Poucos dias depois do falecimento, começam as ligações. Banco, financeira, cartão, cobrança de empréstimo. O discurso é sempre o mesmo: "a dívida agora é da família". A cobrança conta com o luto e com o desconhecimento.

A lei diz outra coisa.

A regra que resolve a maior parte dos casos

As dívidas do falecido são pagas com o patrimônio que ele deixou. O herdeiro responde até o limite do que recebe, e não com os próprios bens.

Se o falecido deixou trezentos mil em bens e duzentos mil em dívidas, paga-se a dívida e partilha-se o restante. Se deixou cem mil em bens e trezentos mil em dívidas, os credores recebem o que houver e os herdeiros não pagam a diferença. Não existe herança negativa: o pior cenário para o herdeiro é não receber nada.

Essa é a razão pela qual a resposta correta ao cobrador é uma só: a cobrança deve ser apresentada no inventário.

Como o credor recebe de verdade

O credor legítimo se habilita no inventário e é pago com recursos do espólio, antes da partilha entre os herdeiros. A ordem importa: primeiro as despesas do funeral e da administração do próprio inventário, depois os credores, e só então o que sobra é dividido.

Pagar credor por fora, com dinheiro do próprio bolso, antes disso, é o erro mais caro que se comete nessa fase. Além de furar a ordem legal, o herdeiro perde o controle sobre o que era realmente devido — porque ninguém conferiu o contrato, os juros aplicados e a prescrição.

O que costuma não ser devido

Dívida prescrita. Cobrança de anos atrás não desaparece do cadastro do cobrador, mas pode não ser mais exigível. Prescrição é matéria de análise, não de palavra do credor.

Financiamento com seguro prestamista. Boa parte dos empréstimos, consórcios e financiamentos imobiliários é contratada com seguro que quita o saldo em caso de morte. A cobrança chega mesmo assim. Antes de pagar qualquer parcela, é preciso pedir a apólice e acionar a seguradora.

Multa e juros abusivos acumulados após o falecimento. Encargos cobrados sobre um débito que já deveria estar sendo tratado no inventário são discutíveis.

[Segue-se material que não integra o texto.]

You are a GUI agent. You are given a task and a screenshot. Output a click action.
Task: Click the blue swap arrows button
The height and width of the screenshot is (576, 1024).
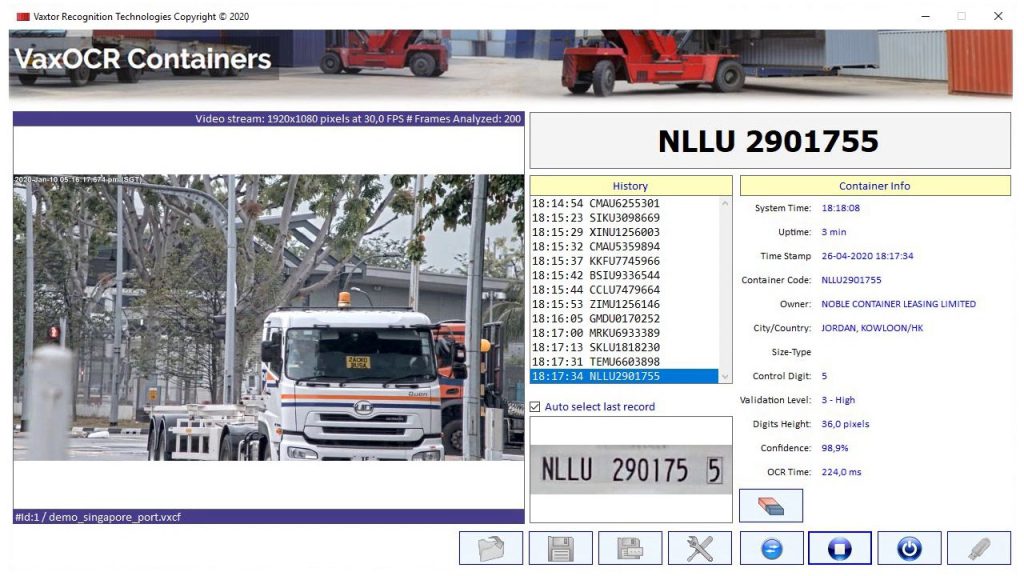pos(771,548)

Valores que o próprio falecido contestava. A morte não valida cobrança que era indevida.

O que realmente segue existindo

  • Dívida com garantia real, como imóvel hipotecado ou alienado fiduciariamente: o bem responde

  • Dívida em que o herdeiro é avalista, fiador ou coobrigado: aí ele deve por conta própria, não como herdeiro

  • Dívida tributária sobre os bens, como IPTU e IPVA em atraso

  • Condomínio do imóvel, que acompanha a unidade

  • Alimentos vencidos e não pagos até o falecimento

  • Dívida comum do casal, na parte que corresponde ao patrimônio partilhável

O que o herdeiro deve fazer nas primeiras semanas

  1. Não assinar nada que o coloque como responsável pela dívida, em nenhuma hipótese

  2. Não fazer acordo de pagamento em nome próprio antes do levantamento completo do patrimônio

  3. Pedir extrato e contrato de cada débito cobrado, por escrito

  4. Verificar seguro em todo financiamento, consórcio e empréstimo consignado

  5. Levantar o que existe a receber: saldo bancário, FGTS, PIS, restituição de imposto, verbas trabalhistas, seguro de vida

  6. Encaminhar todo credor ao inventário, sem discutir mérito por telefone

O item cinco é o mais esquecido. Valores como FGTS, PIS e saldos de pequeno valor podem ser levantados por procedimento próprio, mais simples que o inventário completo, e frequentemente cobrem as despesas imediatas da família.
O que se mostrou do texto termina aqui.